* **ABOUT THIS TASK**
In the entries that follow, find the word "Given" and report each line it is on.

Collected data entries:
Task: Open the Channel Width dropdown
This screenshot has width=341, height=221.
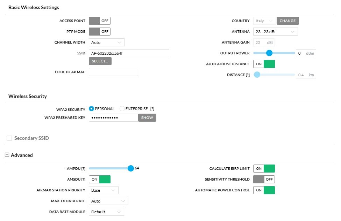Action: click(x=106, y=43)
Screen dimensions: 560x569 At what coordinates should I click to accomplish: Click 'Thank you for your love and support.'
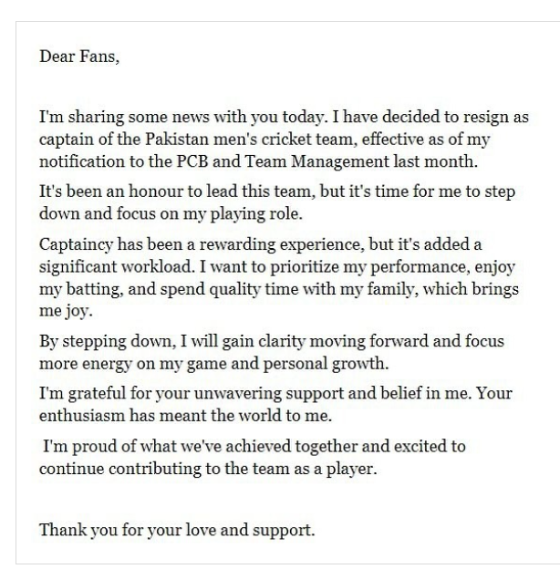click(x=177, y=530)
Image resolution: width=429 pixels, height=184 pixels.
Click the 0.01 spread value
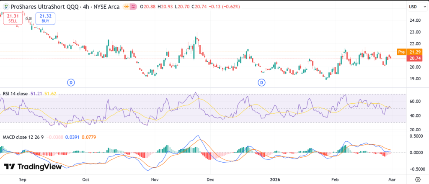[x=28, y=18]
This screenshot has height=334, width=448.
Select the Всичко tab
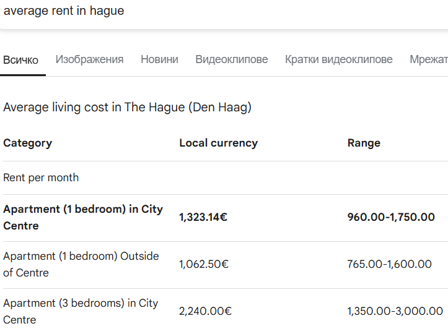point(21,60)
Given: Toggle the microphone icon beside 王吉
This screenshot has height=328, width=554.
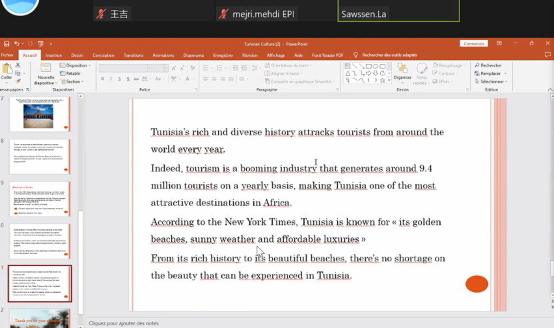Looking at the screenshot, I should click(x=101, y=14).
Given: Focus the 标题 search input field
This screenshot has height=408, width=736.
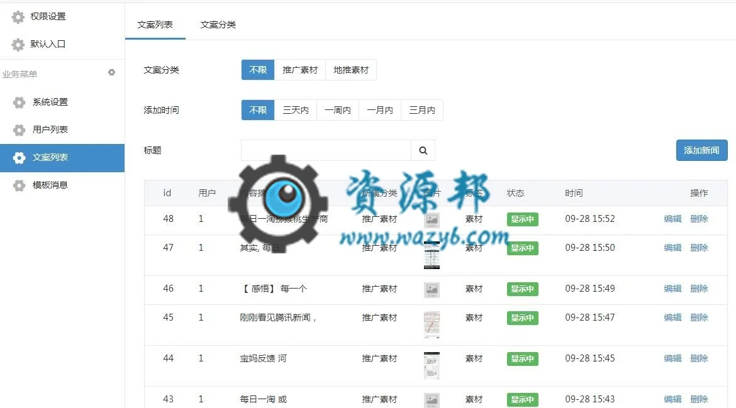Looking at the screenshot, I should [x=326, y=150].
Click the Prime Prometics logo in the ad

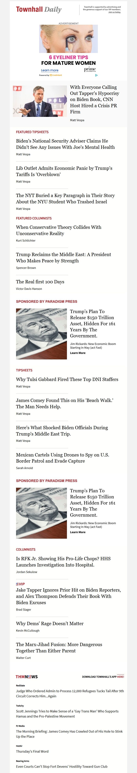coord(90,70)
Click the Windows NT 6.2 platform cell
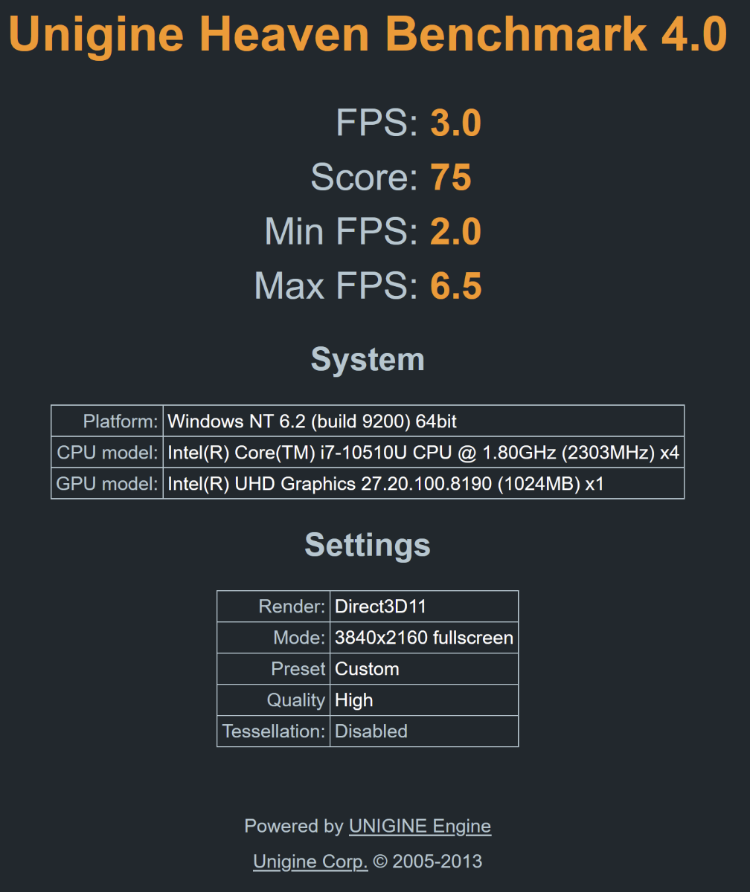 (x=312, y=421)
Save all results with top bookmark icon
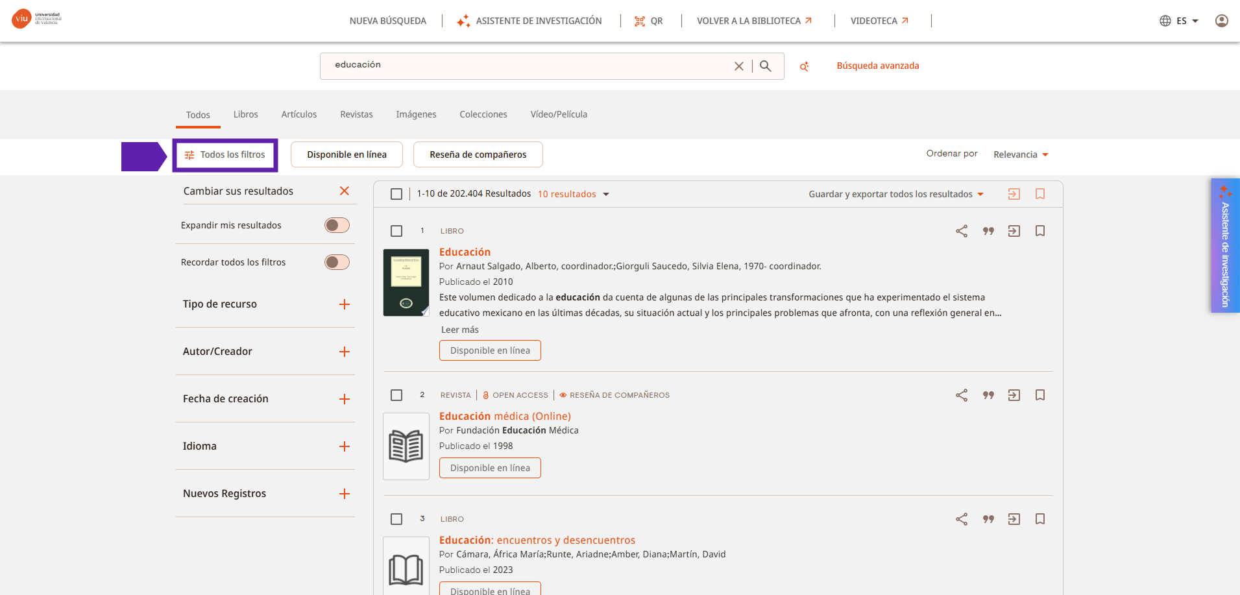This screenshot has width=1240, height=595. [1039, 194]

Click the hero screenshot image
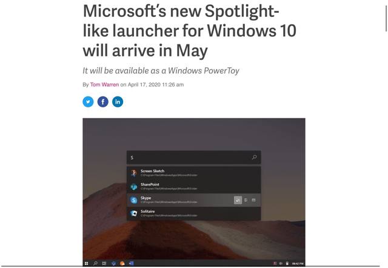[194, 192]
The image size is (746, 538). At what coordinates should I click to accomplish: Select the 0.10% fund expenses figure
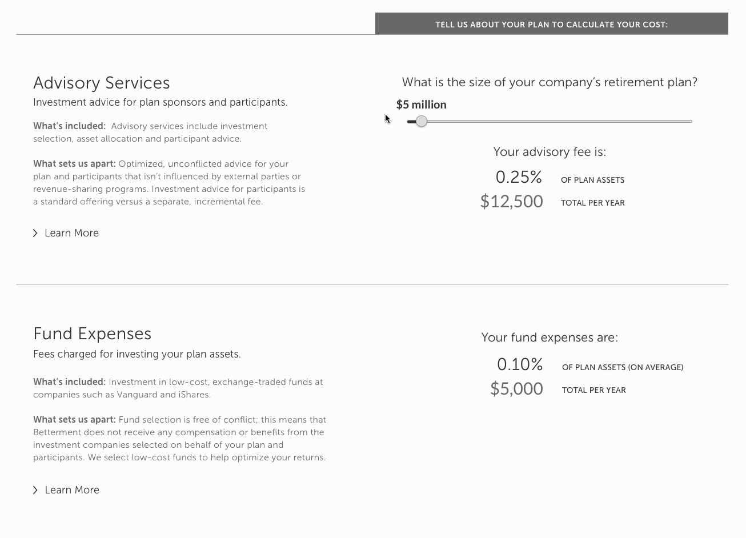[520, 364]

...

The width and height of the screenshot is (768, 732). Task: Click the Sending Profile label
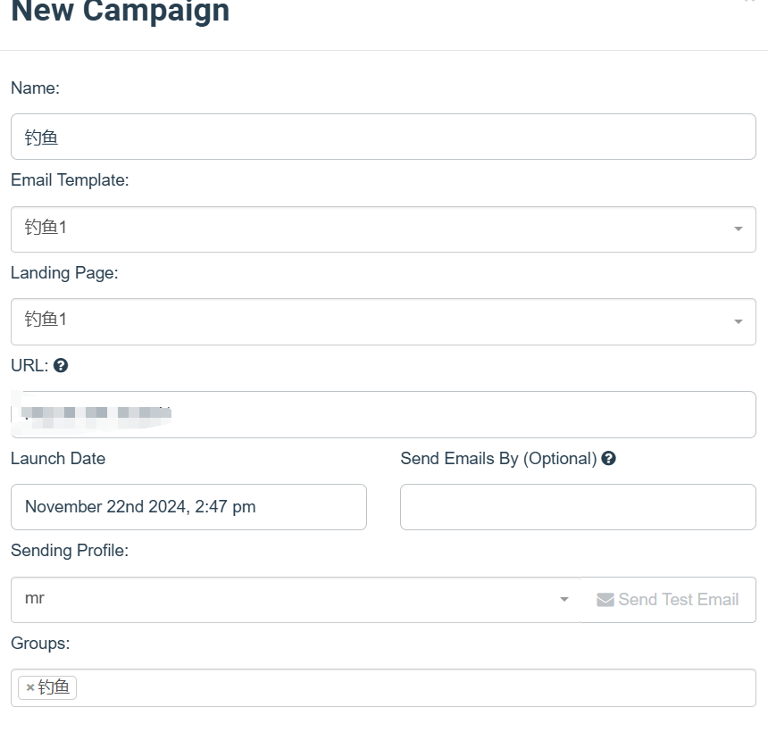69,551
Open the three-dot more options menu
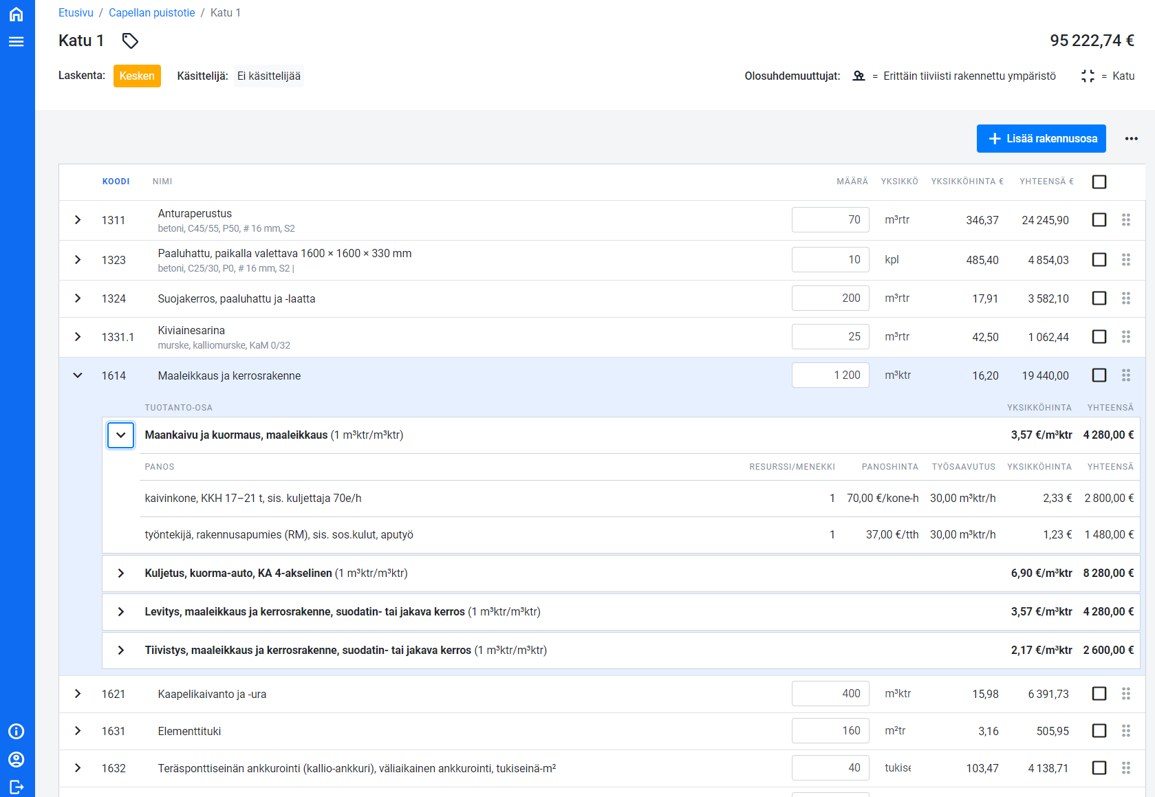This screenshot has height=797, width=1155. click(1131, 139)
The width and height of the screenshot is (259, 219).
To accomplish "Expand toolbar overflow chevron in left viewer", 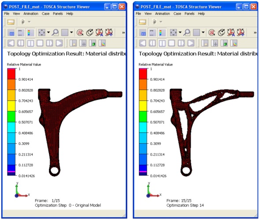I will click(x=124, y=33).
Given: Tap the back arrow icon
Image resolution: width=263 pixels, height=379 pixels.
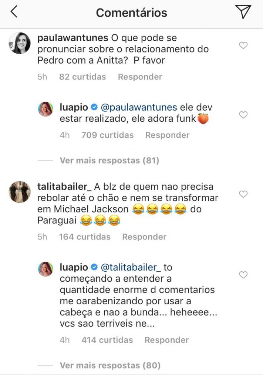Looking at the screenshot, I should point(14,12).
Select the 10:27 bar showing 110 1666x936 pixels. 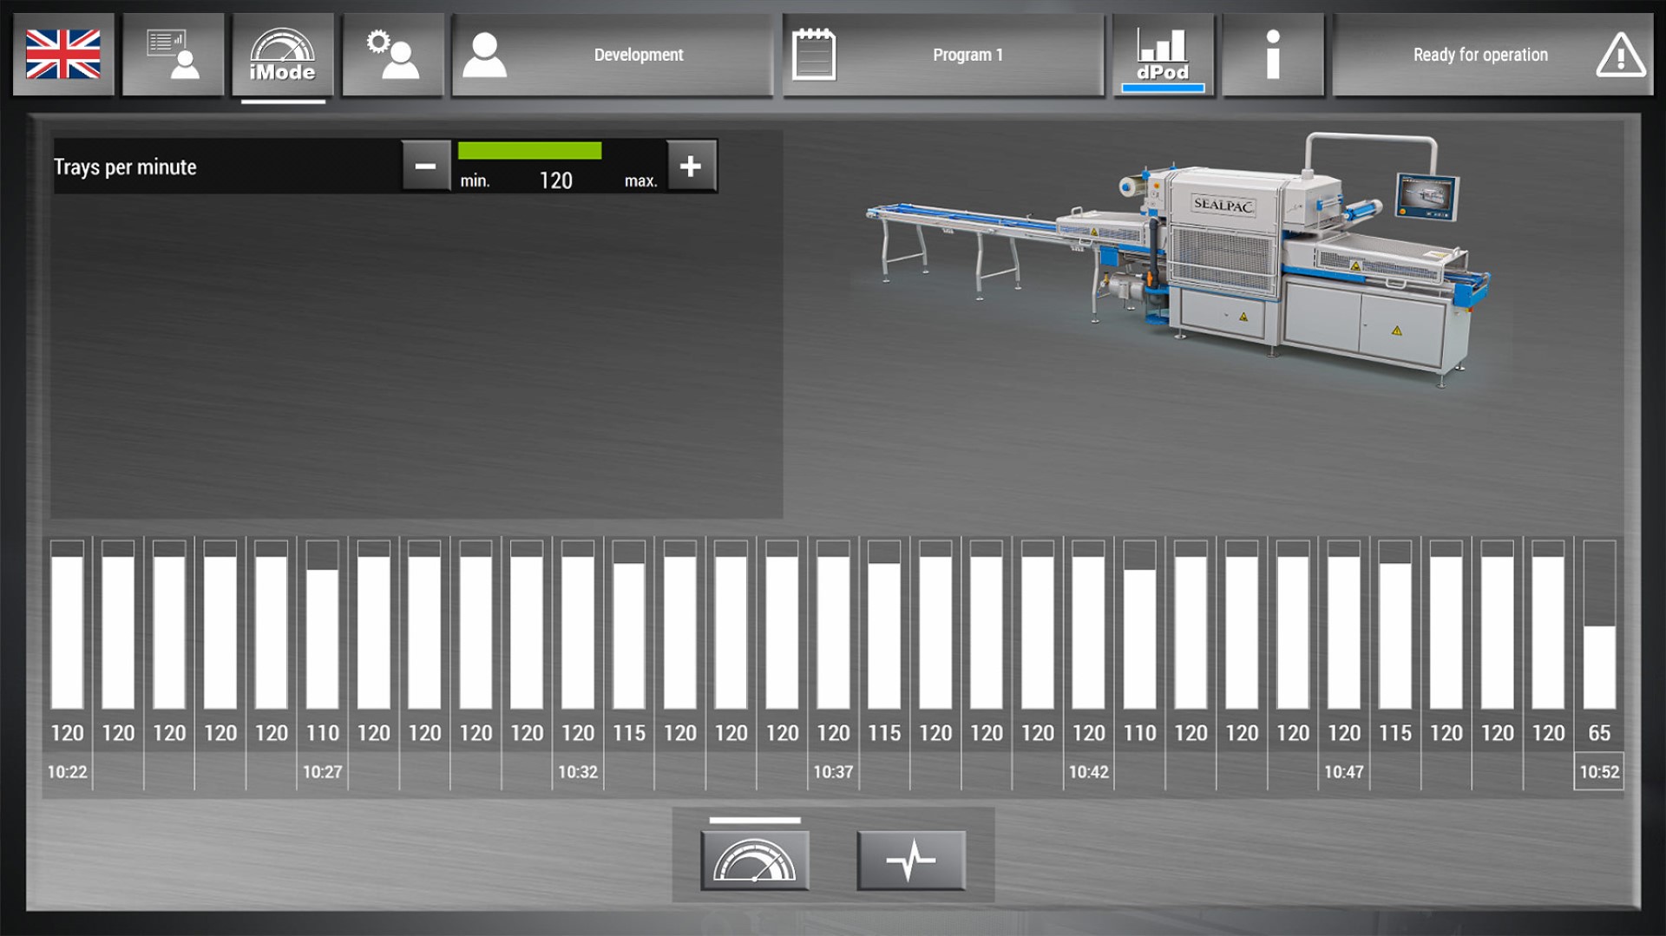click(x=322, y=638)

==

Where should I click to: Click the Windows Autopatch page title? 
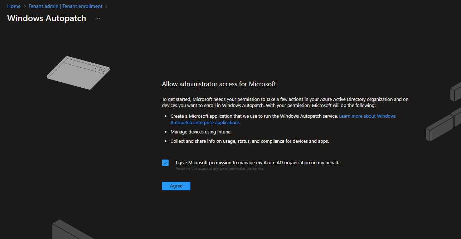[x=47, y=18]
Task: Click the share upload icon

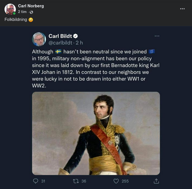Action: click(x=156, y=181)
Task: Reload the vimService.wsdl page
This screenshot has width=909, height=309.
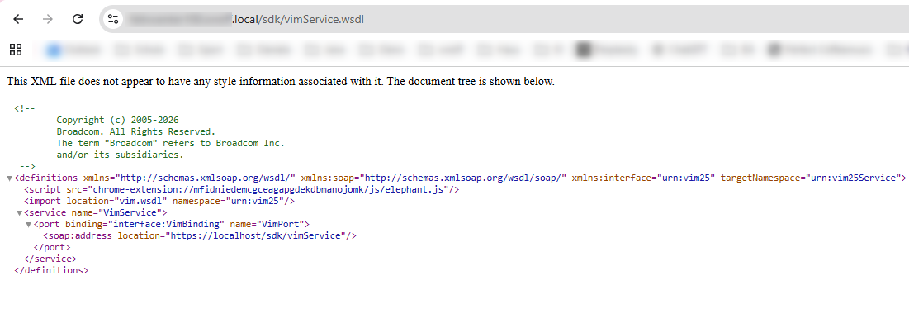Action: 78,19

* **EXERCISE ANSWER**
Given: Toggle the microphone icon beside 王吉
Given: Focus the 标题 search input field
Given: Tap the back arrow icon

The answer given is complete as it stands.